● Text passage
══════════════════════════════
Not saving up for a rainy day
You will pay greatly later if you do not have an emergency fund. This is a mistake committed by even people who seem to have an enormous amount of cash flowing into their accounts. They fail to keep aside money to meet living expenses, which may convert into emergency expenses. How will you manage in times of crisis? Ensure that you have an emergency fund in the form of a bank account or at home.
Bad investment decisions
Make sure that you make good financial decisions by investing sensibly. Buying property randomly and anticipating it to appreciate overtime can be a very poor decision. Sometimes you might think investing in stocks is the best option, considering the present rosy scenario. It is likely to change, so do not keep unrealistic expectations in mind.
Ignoring family responsibilities
Heaven forbid, this never happens, but in case the primary bread winner in your family meets with an accident or falls ill, chances are that you will have to handle the financial responsibilities of the family. Always be alert about your parent’s and family members’ investments and keep yourself updated. Being ignorant about these details can be very foolish. Ensure that your parents and other family members have their life insurance in place.
Fiddling with your retirement account
You may be able to borrow from your retirement account now to satisfy your wants such as a fancy car, phone, laptop, or some other commodity you might not even need currently. Remember that you can borrow now but you will have nowhere to go to pay for retirement. So keeping this in mind, it would be best to let your retirement account remain as it is. Overindulgence can be very tempting, but never lose track of your long term goals. It’s what you think of today that determines your lifestyle tomorrow.
It’s true that you can’t chart out your life’s plan and figure everything out immediately, but what you can do is foresee what is likely to happen and plan accordingly.
══════════════════════════════
● Given problem
From the text on money mistakes, write out the stretch from "Not saving up" through "expectations in mind." word for word. The lines that come next are separate material and have nothing to do with the money mistakes text.

● Raw data
══════════════════════════════
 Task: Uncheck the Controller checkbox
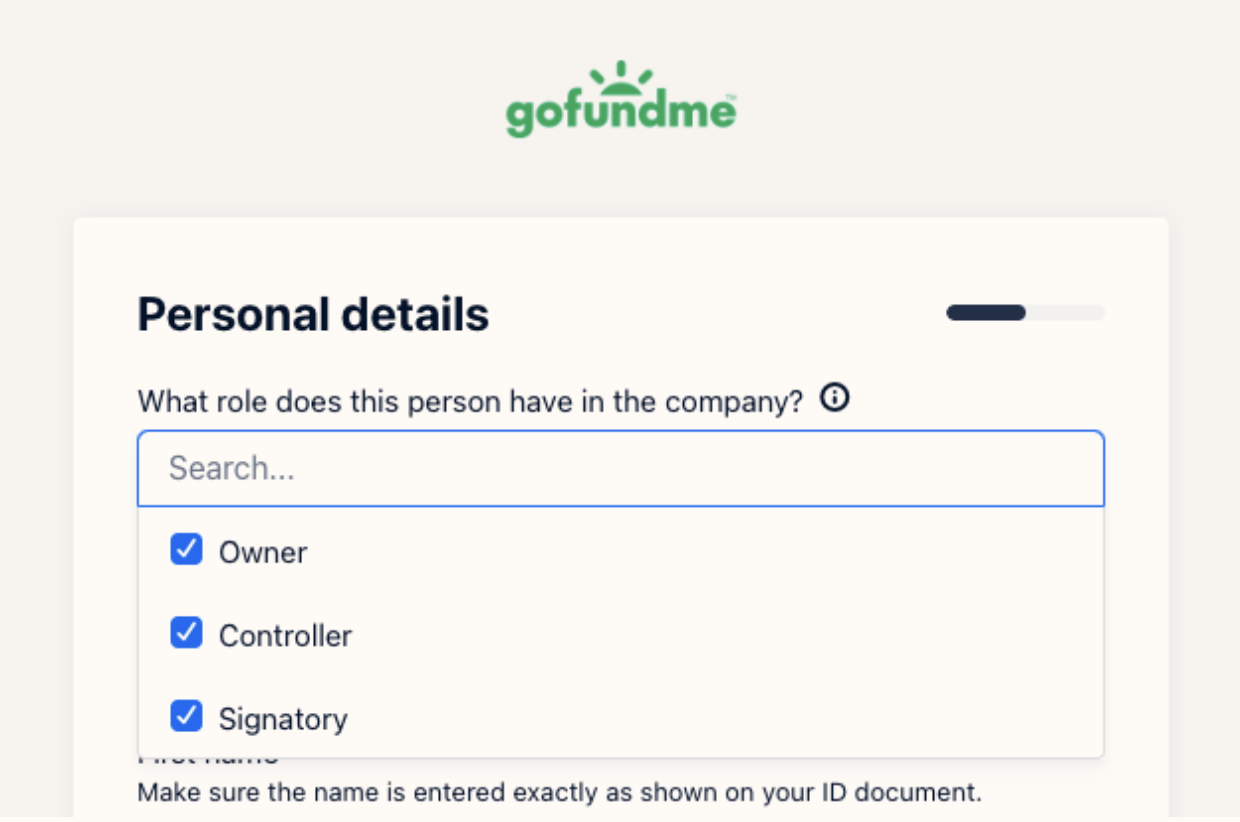point(186,632)
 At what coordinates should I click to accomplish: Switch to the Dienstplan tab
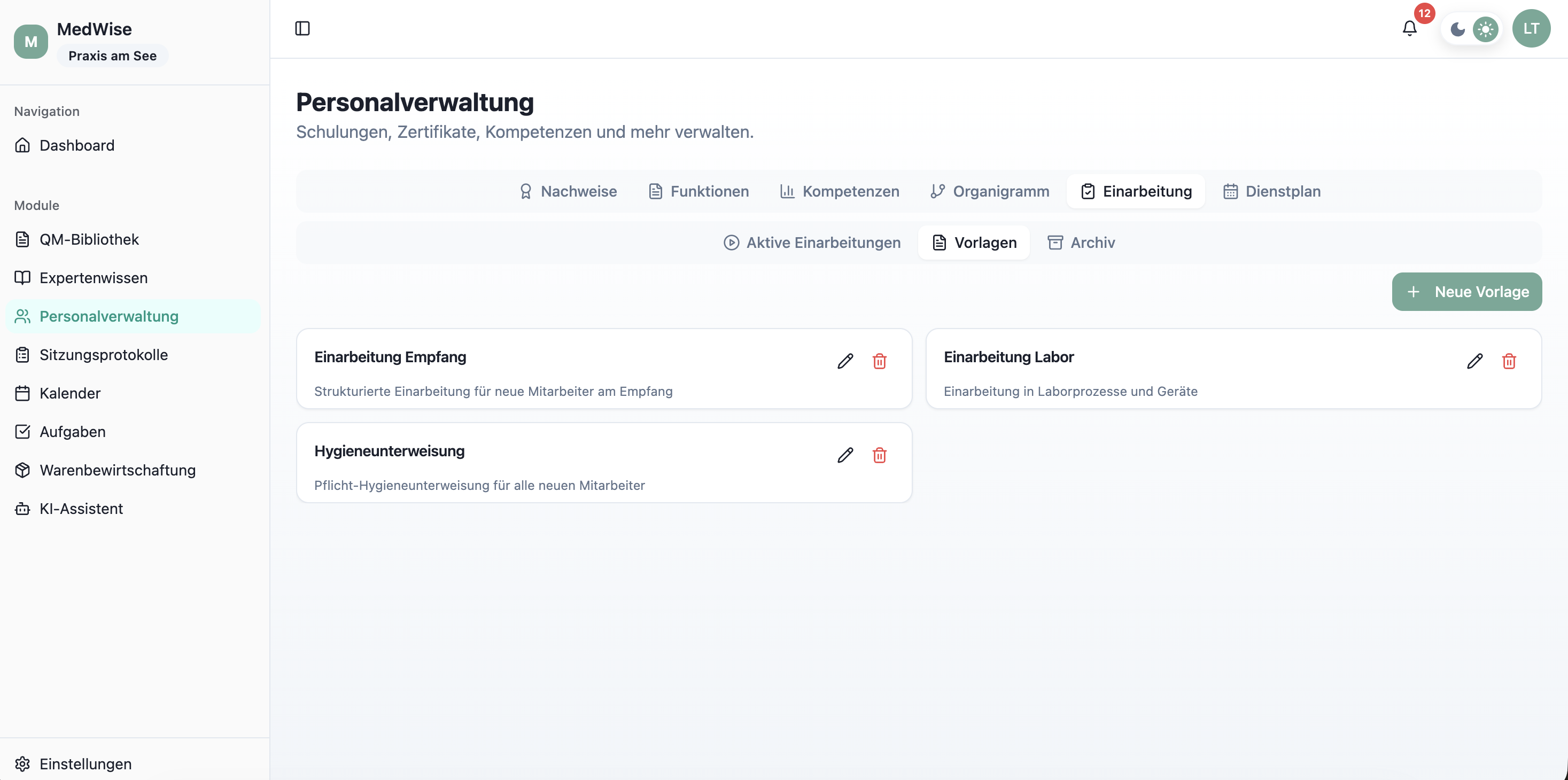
══════════════════════════════
● Final result
Not saving up for a rainy day
You will pay greatly later if you do not have an emergency fund. This is a mistake committed by even people who seem to have an enormous amount of cash flowing into their accounts. They fail to keep aside money to meet living expenses, which may convert into emergency expenses. How will you manage in times of crisis? Ensure that you have an emergency fund in the form of a bank account or at home.
Bad investment decisions
Make sure that you make good financial decisions by investing sensibly. Buying property randomly and anticipating it to appreciate overtime can be a very poor decision. Sometimes you might think investing in stocks is the best option, considering the present rosy scenario. It is likely to change, so do not keep unrealistic expectations in mind.